Zanzibar: Cosmopolitan Integration, not Invasions

  

Zanzibar, a minute archipelago off Tanzania, East Africa faces India across the Indian Ocean.   It passed from the hands of local Swahilis, into Arabs, Oman and British hands over centuries; but, the earliest reference to the Indian Ocean trade hub was written in a commercial guide to oceanic trade by an anonymous sailor from Alexandria in 1st century CE.
By the 8th- 10 centuries the Zanzibar Swahili combine with Mombasa, Kilwa, Lamu and Bagamayo, was trading goods from the interior with visiting merchants from not only India, but also Indonesia and China; effectively making the Swahili civilization the meeting point of the diverse East African and West Asian cultures.
No political invasions happened but a cultural footprint did evolve in food, dress, religious, costumes and most, architecture – telling a story of constant change and cosmopolitan integration, not invasion.   Foodgrains, cloves, ivory, mangrove poles and slave magnets drew first the Arabs, then Oman and finally the British.
Each invader left physical traces of its architectural ideology; in true Swahili tradition, it was fused with the deeply rooted local and Indian philosophies that led to the famed Stone Houses, magnificent edifices of ancient rubbly limestone coral reef building blocks in place of earlier mud and cocoanut palm shanties.  Interiors often boasted of poroits bowls carved into walls to hold light.
The interiors with internal courtyards framed in wide verandahs and balconies were reminiscent of the Indian architectural style dictated by ventilation and weather needs. Doors and frames were intricately carved, semicircular on top; doors studded with pointed nails to resist charges. 
After the Arabs came, the Muslim influence saw inscriptions from the Quran atop the door lintels. In 1883, Sultan Barghash built the House of Wonders, and the Chuini Palace atop a river so that the flowing water could be used for the bathhouses in the palace!
In the commercial arena, the bazaars began to take the shape of Indian bazaars with narrow long shops opening into the street, with barely any space in between.  Residences were either stacked on stop or tucked behind the shops.   In fact, Omani quarters boasted of long narrow residences with rooms one behind the other for the privacy of the womenfolk in the lavishly decorated inner most rooms.
The Europeans introduced their own Gothic architecture in churches, hospitals and other public spaces.
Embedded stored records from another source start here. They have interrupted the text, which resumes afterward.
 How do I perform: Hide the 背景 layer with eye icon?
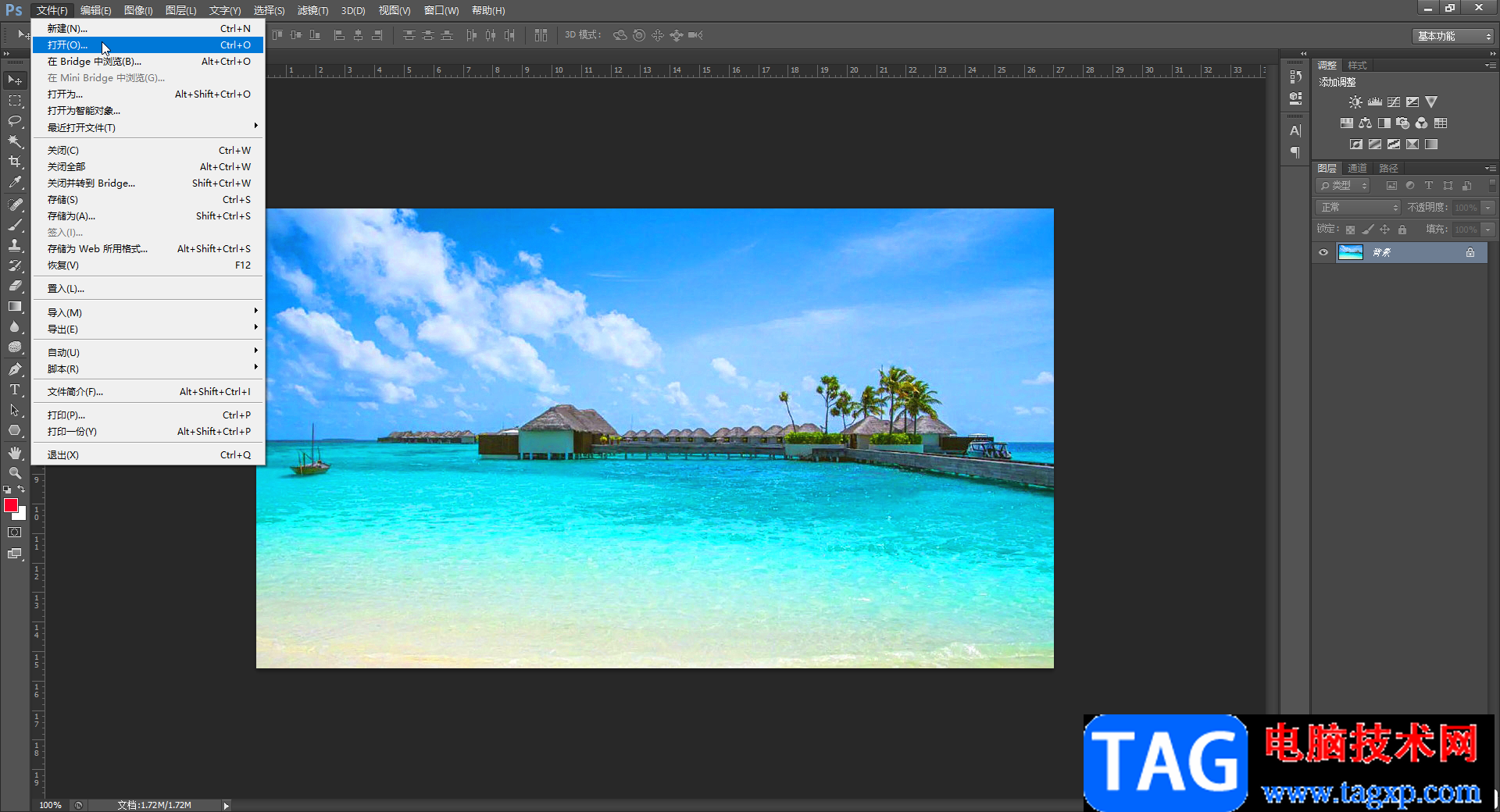[x=1323, y=252]
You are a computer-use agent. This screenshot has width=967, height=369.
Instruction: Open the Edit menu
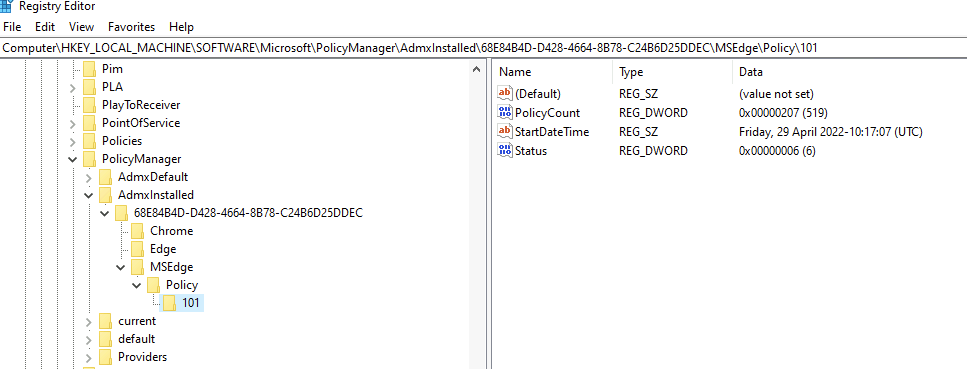click(45, 27)
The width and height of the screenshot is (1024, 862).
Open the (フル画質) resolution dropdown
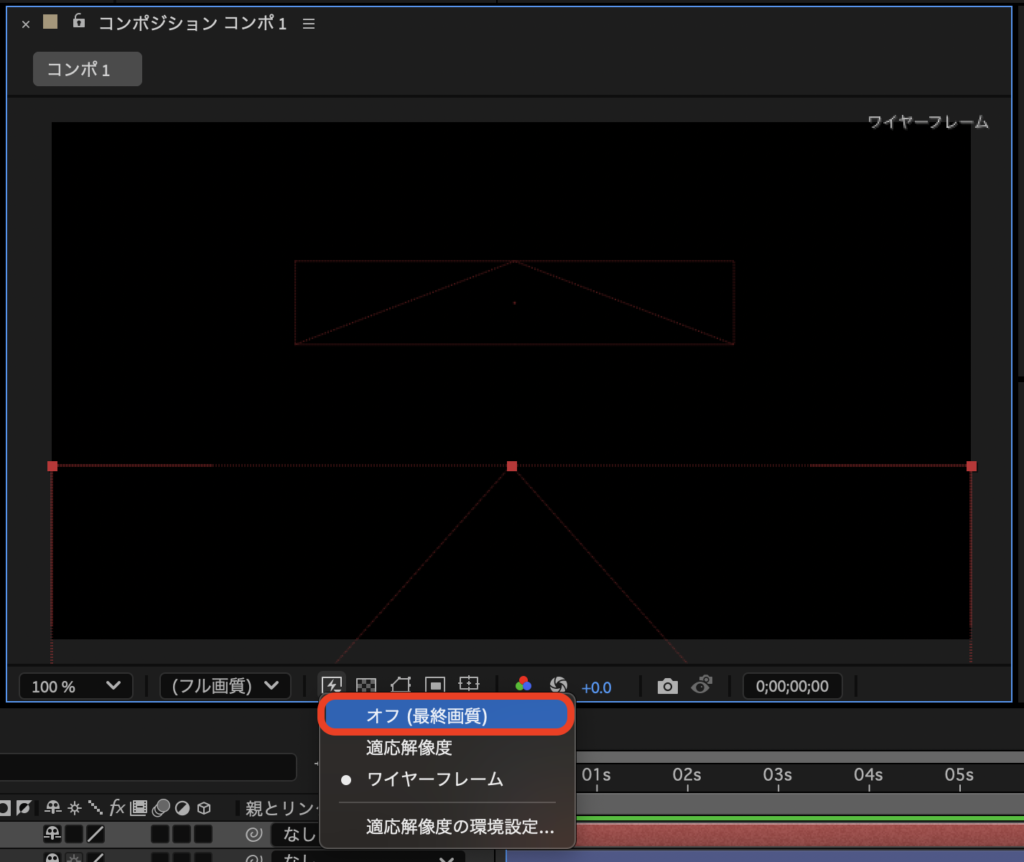pyautogui.click(x=225, y=686)
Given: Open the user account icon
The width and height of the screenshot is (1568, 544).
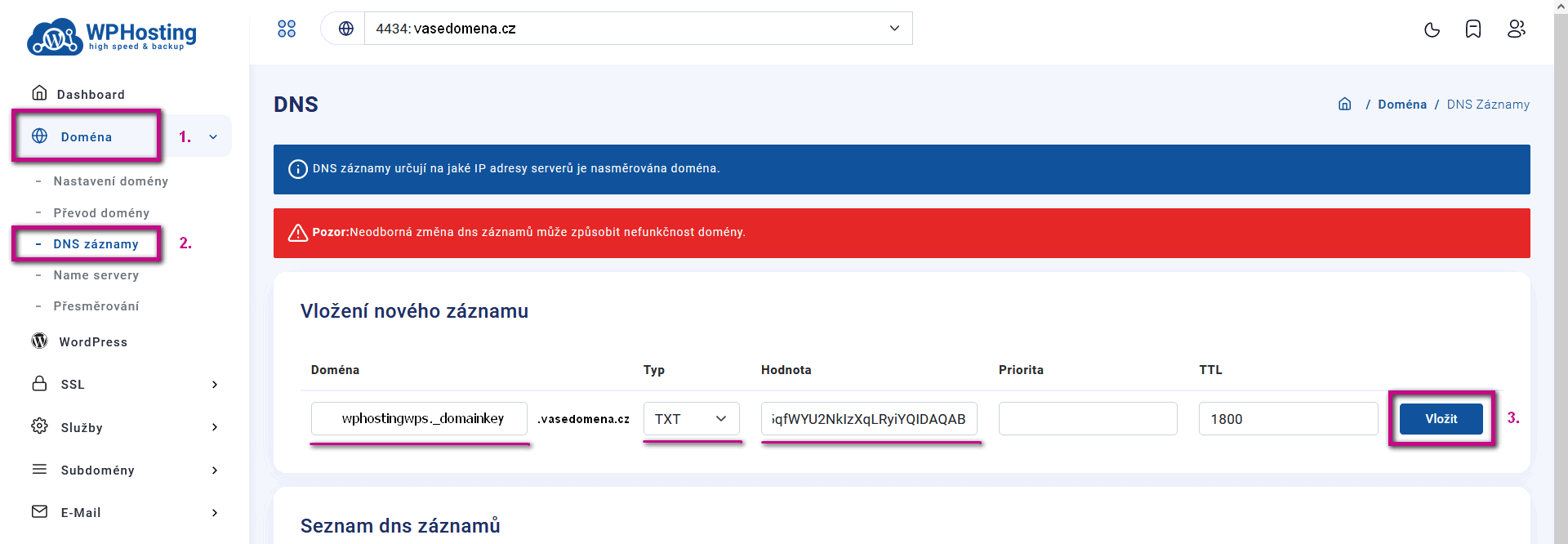Looking at the screenshot, I should 1516,29.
In the 1800s, religious competition saw 4 painted Hindu temples vie with mosques and churches.
While many of those were preserved, older ones languished when the African revolutionaries unceremoniously swept the British out.   Arab and Indian traders too exited precipitately and rural migrants took over their lavish establishments, ruining those luxury settings.
Socialist developments took place in suburbs, away from the city centers; by the time heritage concerns arose around the1980s, neglect and damage had defaced ancient heritage considerably.
Again uncomfortably close to Ahmedabad’s own neglected ancient walled city, while development happens in far off suburbs.

Zanzibar’s city planners laid legal foundations for urban planning to include heritage conservation then; we struggle yet that elusive ‘heritage’ tag.